To help grow their lead database, InsideView put a substantial amount of resources into building a demand generation infrastructure — implementing both Salesforce and Marketo in the process. InsideView then tasked several business analysts with building and maintaining lead scoring criteria using Marketo.

“Marketo’s behavioral lead scoring alone got us pretty far, but eventually we hit a wall in our ability to drive up conversion rates,” said Joe Lucas, director of demand generation and marketing operations.

Solution

When Lucas investigated SalesPredict, he was intrigued. The software’s predictive ability could augment InsideView’s behavioral model by combining external data with the behavioral data Lucas’s team was already using. Further, SalesPredict would be able to create a more accurate model for identifying buying intent, which would increase conversion rates.

Results

After implementing SalesPredict, InsideView realized a 100 percent growth in their sales pipeline within a year, and lead conversion rate increased by 25 percent.

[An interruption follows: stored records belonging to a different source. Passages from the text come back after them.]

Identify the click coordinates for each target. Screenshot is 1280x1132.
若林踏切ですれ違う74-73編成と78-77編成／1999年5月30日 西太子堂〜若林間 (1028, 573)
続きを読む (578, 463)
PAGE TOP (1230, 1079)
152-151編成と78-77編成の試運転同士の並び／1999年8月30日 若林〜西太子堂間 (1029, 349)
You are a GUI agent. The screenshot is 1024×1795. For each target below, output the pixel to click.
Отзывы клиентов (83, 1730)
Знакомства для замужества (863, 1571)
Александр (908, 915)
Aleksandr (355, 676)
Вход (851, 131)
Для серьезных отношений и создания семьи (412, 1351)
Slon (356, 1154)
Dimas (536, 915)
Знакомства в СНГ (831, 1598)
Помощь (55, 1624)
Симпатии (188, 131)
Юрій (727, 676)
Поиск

Predictive lead scoring also reduced the amount of time it took for InsideView to qualify leads. Before using SalesPredict, it took 18 days for InsideView to determine the qualify of a lead. Now it takes only two days — a 90 percent reduction in qualification time.

Choosing the Best Lead Scoring Software

TechnologyAdvice helps businesses connect with the best technology for their needs. We’ve compiled product information, reviews, case studies, features lists, video walkthroughs, and research articles on lead scoring software vendors to make the buying process more straightforward for decision-makers like you.

If you’re curious about any of the tools listed in this guide, we’d love to talk. Call one of our in-house specialists for a free consultation, or use the Product Selection Tool above to get a custom recommendation based on your industry and feature requirements.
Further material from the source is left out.